Cualquier comentario o sugerencia será bienvenido y apreciado.

Muchas gracias.


----------



## Prometo

En vez de "_fue ajustado_" pudieras decir:

*sufrió compensación

Alignment= alineación, alineamento
*


----------



## Tampiqueña

¡Muchas gracias Prometo! Por más que yo pensé y pensé no encontré la manera de encajar "compensación" en la frase. Tu sugerencia es excelente.

¡Saludos!


----------



## Prometo

_¡Muchas gracias Prometo! Por más que yo pensé y pensé no encontré la manera de encajar "compensación" en la frase. Tu sugerencia es excelente.

_Aquí estoy para servirte.


----------



## Fantasmagórico

Puedo estar equivocadísimo, pero yo entiendo que "offset" es lo contrario de "alineado".

  "Si el bastidor de anclaje fue recientemente *desalineado* para manipular un contenedor..."

  ¿Puede ser?



> *Offset*
> • *verb* (*offsetting*; past and past part. *offset*) *1* counterbalance; compensate for. *2* place out of line. *3* transfer an impression by means of offset printing.


http://www.askoxford.com/concise_oed/offset?view=uk


----------



## Peter P

El término que yo utilizo en ese caso es "desplazado" (o movido o corrido de lugar).

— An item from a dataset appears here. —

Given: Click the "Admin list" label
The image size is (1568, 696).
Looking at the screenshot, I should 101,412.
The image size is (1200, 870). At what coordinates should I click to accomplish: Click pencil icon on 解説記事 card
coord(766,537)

Offset (v) 9. Mach. a jog or short displacement in an otherwise straight and continuous line, as in a pipe, lever, or rod, made to avoid objects or to connect with other parts.

Salu2

Peter P.


----------



## Tampiqueña

Muchas gracias Fantasmagórico y Peter.
¡Qué lástima que entregué esta traducción hace unos días! Me hubiera gustado considerar sus dos excelentes sugerencias, pero tomaré nota por si vuelvo a encontrarme con el término "offset".

¡Saludos!


----------



## Prometo

_Si el bastidor de anclaje fue *ajustado* recientemente para manipular un contenedor_
_
"Si el bastidor de anclaje fue recientemente *desalineado* para manipular un contenedor_, necesitará centrarlo antes de usarlo para alinearse"._"_
_
El término que yo utilizo en ese caso es "desplazado" (o movido o corrido de lugar).

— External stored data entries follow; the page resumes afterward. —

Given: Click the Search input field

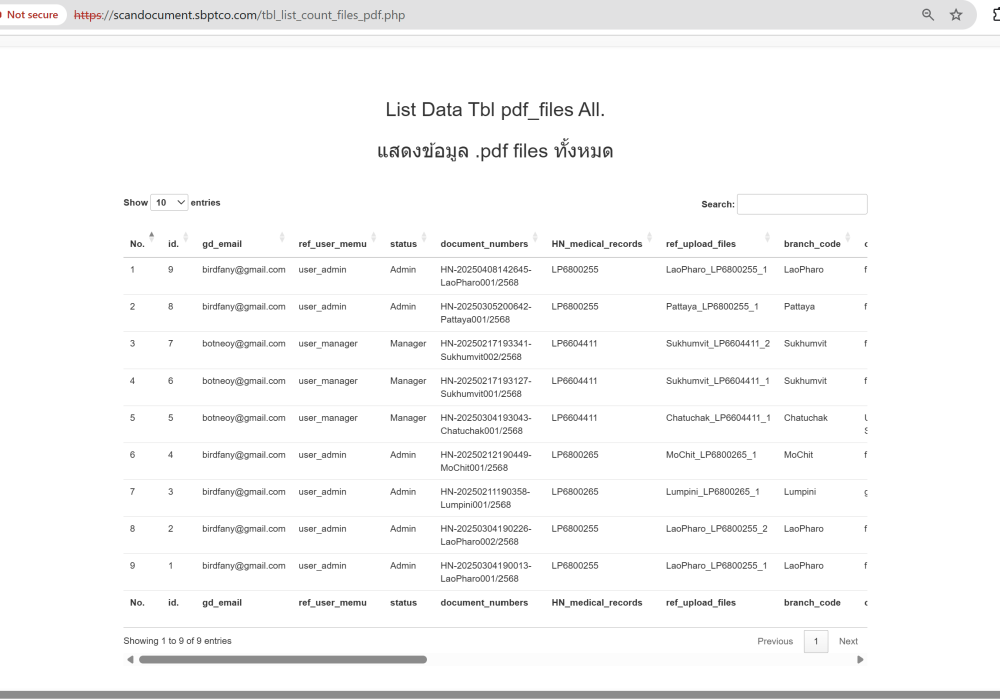Looking at the screenshot, I should click(802, 204).
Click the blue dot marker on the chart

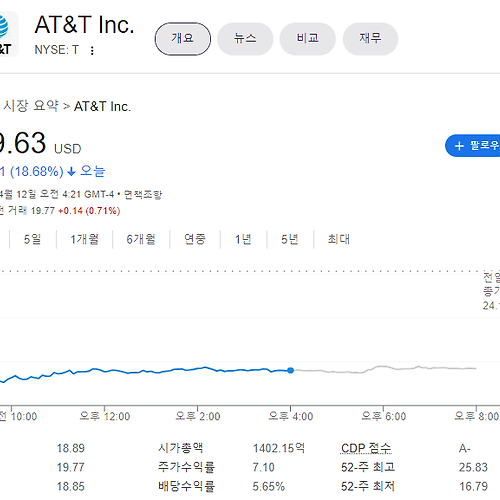click(291, 370)
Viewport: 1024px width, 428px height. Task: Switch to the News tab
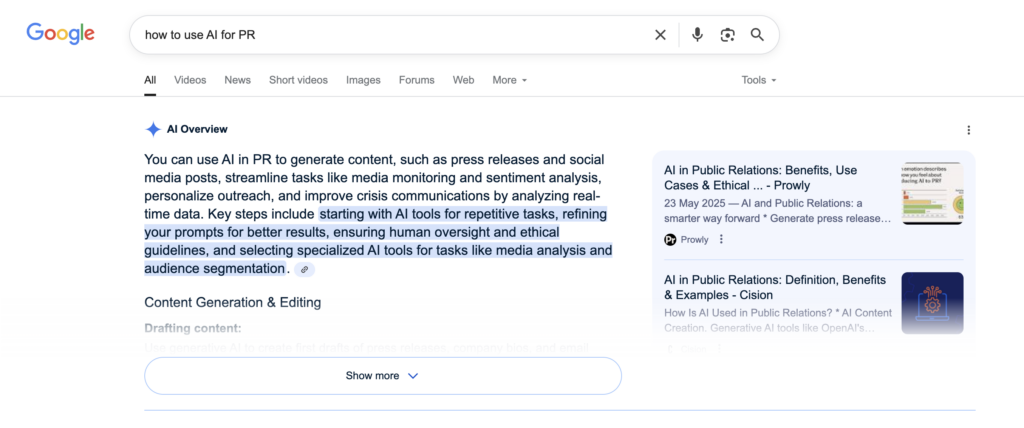(x=237, y=80)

_Cuando una máquina (spreader) es ajustada, desalineda, desplazada, movida, o corrida de lugar, fuera de lo "normal", DEBIDO A UN CONTENEDOR, entonces podemos decir que  ella *sufrió compensación* en sus ajustes para poder manejar el mismo...


----------



## Tampiqueña

Prometo said:


> _Si el bastidor de anclaje fue *ajustado* recientemente para manipular un contenedor_
> 
> _"Si el bastidor de anclaje fue recientemente *desalineado* para manipular un contenedor_, necesitará centrarlo antes de usarlo para alinearse"._"_
> 
> _El término que yo utilizo en ese caso es "desplazado" (o movido o corrido de lugar)._
> 
> Cuando una máquina (spreader) es ajustada, desalineda, desplazada, movida, o corrida de lugar, fuera de lo "normal", DEBIDO A UN CONTENEDOR, entonces podemos decir que ella *sufrió compensación* en sus ajustes para poder manejar el mismo...


 
¡Muchas gracias Prometo! "Desplazado" también hubiera quedado muy bien. De hecho seguí tu consejo inicial y lo traduje como "sufrió compensación" (entregué la traducción hace unos días).

¡Saludos!


----------



## Prometo

¡_Muchas gracias Prometo! "Desplazado" también hubiera quedado muy bien. De hecho seguí tu consejo inicial y lo traduje como "sufrió compensación" (entregué la traducción hace unos días).

_De nada


----------



## Peter P

Cuando una máquina (spreader) es ajustada, desalineda, desplazada, movida, o corrida de lugar, fuera de lo "normal", DEBIDO A UN CONTENEDOR, entonces podemos decir que ella *sufrió compensación* en sus ajustes para poder manejar el mismo...[/quote]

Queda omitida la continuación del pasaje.